Total Pageviews

Battle for Elan in Doubt After Shareholders Approve Buyback Plan

LONDON - Elan, the embattled Irish drug company, said on Monday that an unsolicited takeover bid by Royalty Pharma had lapsed because Elan’s shareholders had voted in favor of a share buyback plan.

Elan, which has been defending itself against the Royalty Pharma approach, said shareholders at an extraordinary general meeting voted against three recent purchases, but because they also voted in favor of the share plan, Royalty Pharma’s $6.7 billion offer would end. Royalty Pharma’s offer depended on all four transactions being rejected, Elan said.

The vote poses a challenge to Royalty Pharma’s plan, but it is unclear whether it does mean the end of the takeover effort. The company, which twice increased its offer price for Elan and took it straight to Elan shareholders, is challenging a decision by the Irish Takeover Panel that would require the company to abandon its offer after Monday’s shareholder vote.

In another twist, Elan put itself up for sale last week, saying it had received other expression of interests for its business.

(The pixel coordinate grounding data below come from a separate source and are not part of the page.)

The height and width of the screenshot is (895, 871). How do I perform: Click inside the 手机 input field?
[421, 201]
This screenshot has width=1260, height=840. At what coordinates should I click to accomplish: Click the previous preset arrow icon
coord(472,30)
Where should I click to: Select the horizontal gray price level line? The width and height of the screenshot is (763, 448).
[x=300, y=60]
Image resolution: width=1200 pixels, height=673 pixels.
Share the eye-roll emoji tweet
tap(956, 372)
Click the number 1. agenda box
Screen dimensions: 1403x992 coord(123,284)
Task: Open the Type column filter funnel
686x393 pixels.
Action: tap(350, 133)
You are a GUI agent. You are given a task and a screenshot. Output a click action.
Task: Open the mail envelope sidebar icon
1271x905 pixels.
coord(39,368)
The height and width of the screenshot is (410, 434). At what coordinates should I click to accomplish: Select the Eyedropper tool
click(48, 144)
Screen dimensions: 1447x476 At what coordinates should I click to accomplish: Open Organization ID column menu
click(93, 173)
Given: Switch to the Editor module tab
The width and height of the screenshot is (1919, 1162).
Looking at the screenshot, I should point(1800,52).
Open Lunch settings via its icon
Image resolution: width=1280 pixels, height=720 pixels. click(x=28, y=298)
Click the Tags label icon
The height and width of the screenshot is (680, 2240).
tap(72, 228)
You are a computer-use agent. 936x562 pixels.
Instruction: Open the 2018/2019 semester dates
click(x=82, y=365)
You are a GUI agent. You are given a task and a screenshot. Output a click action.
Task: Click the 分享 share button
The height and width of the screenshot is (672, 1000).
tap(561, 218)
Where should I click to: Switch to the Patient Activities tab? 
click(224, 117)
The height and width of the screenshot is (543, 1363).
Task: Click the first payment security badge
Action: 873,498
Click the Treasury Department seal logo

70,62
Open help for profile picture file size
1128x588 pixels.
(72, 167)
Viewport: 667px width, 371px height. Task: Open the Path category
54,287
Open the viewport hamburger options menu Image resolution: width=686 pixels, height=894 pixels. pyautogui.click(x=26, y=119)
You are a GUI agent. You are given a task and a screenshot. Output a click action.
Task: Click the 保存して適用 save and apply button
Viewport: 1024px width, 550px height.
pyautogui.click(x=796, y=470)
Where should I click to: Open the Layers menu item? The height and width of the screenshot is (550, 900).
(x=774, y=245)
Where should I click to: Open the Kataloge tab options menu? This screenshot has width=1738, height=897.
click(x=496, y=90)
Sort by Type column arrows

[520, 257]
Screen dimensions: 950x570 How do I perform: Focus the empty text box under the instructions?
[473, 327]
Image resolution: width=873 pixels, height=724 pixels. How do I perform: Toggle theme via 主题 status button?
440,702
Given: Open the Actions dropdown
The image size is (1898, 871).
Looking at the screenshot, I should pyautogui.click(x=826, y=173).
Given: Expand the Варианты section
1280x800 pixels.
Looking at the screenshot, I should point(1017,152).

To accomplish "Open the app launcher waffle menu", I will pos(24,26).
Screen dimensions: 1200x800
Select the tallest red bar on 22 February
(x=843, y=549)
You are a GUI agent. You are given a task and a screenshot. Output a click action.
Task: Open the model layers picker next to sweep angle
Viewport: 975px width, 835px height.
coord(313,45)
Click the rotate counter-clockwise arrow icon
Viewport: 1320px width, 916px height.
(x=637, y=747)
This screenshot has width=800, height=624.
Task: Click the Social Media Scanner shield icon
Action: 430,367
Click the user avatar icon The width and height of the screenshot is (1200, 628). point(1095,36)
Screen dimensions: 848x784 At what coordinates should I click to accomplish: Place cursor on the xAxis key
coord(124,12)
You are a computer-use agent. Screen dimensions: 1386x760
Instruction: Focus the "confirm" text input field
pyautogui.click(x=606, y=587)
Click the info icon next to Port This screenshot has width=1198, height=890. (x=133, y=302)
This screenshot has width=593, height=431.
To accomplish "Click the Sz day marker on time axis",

In an open letter to Elan’s directors, Royalty Pharma’s chairman, Rory Riggs, wrote on Monday that he was “disappointed” that Elan’s board and its advisers “rejected our advisers’ efforts to engage with you this past weekend.”

He welcomed that Elan was now contemplating a sale, but he urged the company to work with Royalty Pharma “rather than undertaking a lengthy, and we think likely fruitless, effort to find a buyer willing to offer more than we are.” Mr. Riggs called Elan’s recent transactions “hastily arranged” and “value-destructive.”

Elan agreed to a $1 billion royalty deal in May with Theravance and also bought AOP Orphan Pharmaceuticals, which specializes in rare diseases. Elan also said it would spin off its treatment for bipolar disorder into an independent company called Speranza Therapeutics.